Nathan Widener has played around East Tennessee with several bands that explored the roots of American music. With a firm foothold in the Blues, his music pulls from the British folk and Guitar Gods of the late 1960's to create music that not only has a spirit and life, but also has a timeless quality to it.
He started playing the guitar when he was 13, and since then has written for solo guitar, for a movie soundtrack, for bands, even arranged tunes for publication and has something he calls, “5 cds of original demo ideas.” “I'll never forget where I was when I heard 'Third Stone from the Sun' by Hendrix. Traveling down the Potomac River, I was able to see how music and the Earth were connected. It was Jimi's unique ability to speak through the guitar, that he didn't need words to communicate this beautiful idea. I think that is where my love of improvisation comes from.”
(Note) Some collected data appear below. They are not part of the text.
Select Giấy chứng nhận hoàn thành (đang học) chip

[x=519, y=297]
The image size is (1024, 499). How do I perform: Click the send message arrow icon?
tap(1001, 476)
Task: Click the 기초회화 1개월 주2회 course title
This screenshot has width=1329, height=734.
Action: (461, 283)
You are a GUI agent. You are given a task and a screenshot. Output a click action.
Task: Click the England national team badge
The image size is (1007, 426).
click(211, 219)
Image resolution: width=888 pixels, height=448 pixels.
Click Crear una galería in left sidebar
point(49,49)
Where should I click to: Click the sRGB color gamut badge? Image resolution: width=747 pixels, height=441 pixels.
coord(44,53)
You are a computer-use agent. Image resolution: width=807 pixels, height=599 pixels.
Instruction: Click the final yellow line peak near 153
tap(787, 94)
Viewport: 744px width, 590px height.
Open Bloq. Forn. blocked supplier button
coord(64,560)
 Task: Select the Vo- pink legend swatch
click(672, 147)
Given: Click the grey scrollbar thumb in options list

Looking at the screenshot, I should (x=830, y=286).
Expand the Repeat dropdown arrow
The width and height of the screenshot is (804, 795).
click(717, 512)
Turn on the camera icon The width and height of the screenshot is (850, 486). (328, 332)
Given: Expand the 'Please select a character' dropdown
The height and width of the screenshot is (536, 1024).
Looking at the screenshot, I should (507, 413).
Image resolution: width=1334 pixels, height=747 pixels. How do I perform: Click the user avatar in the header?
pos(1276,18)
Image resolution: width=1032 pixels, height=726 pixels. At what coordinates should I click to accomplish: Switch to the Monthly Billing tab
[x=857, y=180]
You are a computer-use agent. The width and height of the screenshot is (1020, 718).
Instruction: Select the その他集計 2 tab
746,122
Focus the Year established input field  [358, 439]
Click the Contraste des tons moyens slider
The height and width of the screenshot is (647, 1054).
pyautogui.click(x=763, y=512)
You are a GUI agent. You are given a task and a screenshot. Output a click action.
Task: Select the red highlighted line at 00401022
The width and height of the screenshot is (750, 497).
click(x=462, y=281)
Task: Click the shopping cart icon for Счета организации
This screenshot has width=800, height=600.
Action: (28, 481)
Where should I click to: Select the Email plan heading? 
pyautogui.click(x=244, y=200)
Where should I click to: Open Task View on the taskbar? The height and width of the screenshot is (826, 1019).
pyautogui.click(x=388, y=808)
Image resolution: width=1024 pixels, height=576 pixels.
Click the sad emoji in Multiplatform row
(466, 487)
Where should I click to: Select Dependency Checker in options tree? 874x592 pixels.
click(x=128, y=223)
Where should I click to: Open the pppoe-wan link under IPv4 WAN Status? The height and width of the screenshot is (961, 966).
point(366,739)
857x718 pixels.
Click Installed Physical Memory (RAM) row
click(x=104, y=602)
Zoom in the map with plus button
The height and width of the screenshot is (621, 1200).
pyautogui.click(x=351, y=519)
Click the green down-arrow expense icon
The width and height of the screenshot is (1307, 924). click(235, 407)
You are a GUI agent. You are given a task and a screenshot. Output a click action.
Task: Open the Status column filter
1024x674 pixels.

He was first introduced to playing live music when he was 17, "It was an experience that changed my life. There is such an energy that happens between the crowd and the performer. You are changing somebody's life. Right then and there, they are going to walk away feeling something different."
Since then Nathan has spent his time in college as double major in history and music. “There’s a lot of things they can teach you in a book, but what they don’t teach you is how to write a song that means something. We lose sight of that over time.” Jazz was special for Nathan because of the unique sound Jazz gave him, the rhythms and complex harmonies have all found a unique place in his musical compositions and style. "Jazz is really special because it has both the soul of the Blues, and it has the brains of classical."
“It’s hard to narrow it down to just one artist that is my favorite, I am inspired by like Hendrix, Dylan, Stevie Wonder, Paul Simon and Jim Croce all brought this uniqueness – the energy and soul that you just can’t find that on the street. That’s what I want to be, something unique.”